Problem A
Copy the listing below with every "hamburger menu icon" swapped for "three-line menu icon" and nothing else changed. Leave the pictures out of your copy.

Supplied passage
==========

The notion that Origen taught that all people would be saved, including the possibility of Satan, has been around for some time.  The reality is that Origen was much more “orthodox” than what he is given credit for.  According to the historian, Justo Gonzales, Origen proposed many doctrines, not necessarily as truths to be generally accepted, nor as things that would supersede the clear doctrines of the church, but as his own tentative speculation, which was not to be compared with the authoritative teaching of the church.  He was in line with what was considered orthodox for his day.  It is unfair to take later matters settled by the church (some several hundred years later), and then look back on his teachings and scold him for wrestling with them.  However, the question is whether or not Origen taught that all men would eventually be saved, even Satan.  The answer is that he postulated some type of universal reconciliation because of his view of free will, but never affirmed it as orthodox or in line with Scripture. In his book, First Principles (1.8.4), he says, “So, too, the reprobate will always be fixed in evil, less from the inability to free themselves from it, than because they wish to be evil.”  Once in hell, the choice to choose otherwise will never be exercised because the will of man will not choose otherwise.  Concerning the possible salvation of Satan, Origen did not teach the possibility that he would be saved.  In a debate with a man named Candidus, Origen was defending his notion of free will, and said that Satan could be saved if he wanted, but that he would not be saved because of his choice to live in rebellion. Origen’s point was that Satan did not want salvation because his free will choice.  He writes in a letter defending himself against the above accusation, that anyone who would claim that Satan would be saved was a “madman.”  Although he was labeled a heretic in 399 by a council in Alexandria, and then excommunicated as heretic by the 5th Ecumenical Council in 553, Henri Crouzel says this was more from the musings of Origen’s followers than Origen himself.  Origen postulated a reconciliation of all things, but did not affirm it as orthodox.  He also did not teach any type of post-mortem changing of the heart.  Although he wanted to defend the notion of free will, he affirmed that the reprobate’s will was fixed in sin and rebellion.

==========

Problem B
In the passage on Origen, what did Origen call anyone who claimed that Satan would be saved?

==========

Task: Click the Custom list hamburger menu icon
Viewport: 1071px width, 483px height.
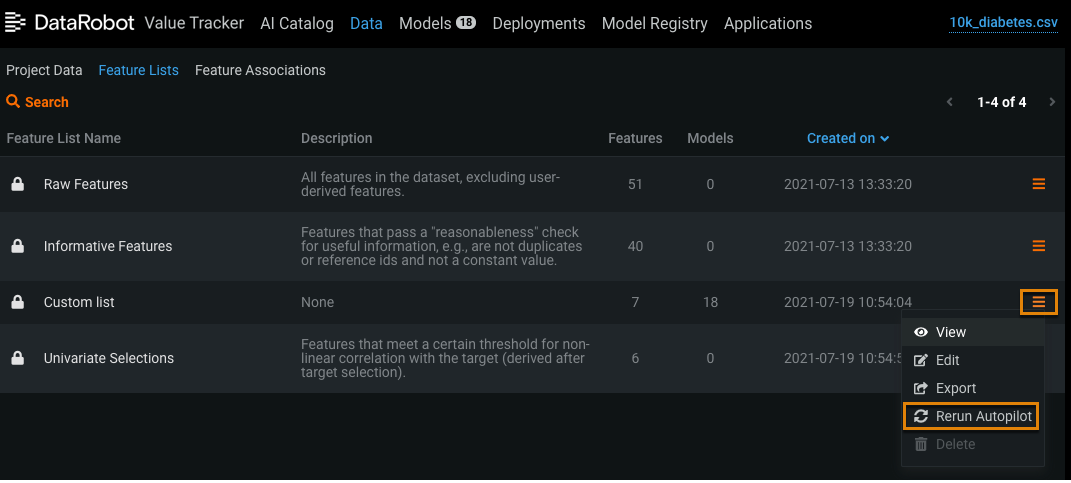Action: (1038, 302)

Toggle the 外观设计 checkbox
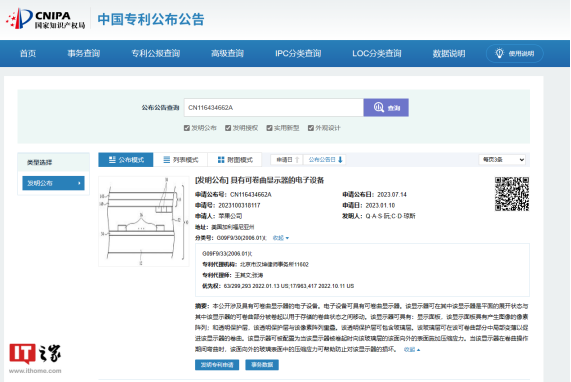[x=311, y=128]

==========

Final answer A
Task: Click the Custom list three-line menu icon
Viewport: 1071px width, 483px height.
Action: (1038, 302)

Toggle the 外观设计 checkbox
[x=311, y=128]

Final answer B
A "madman."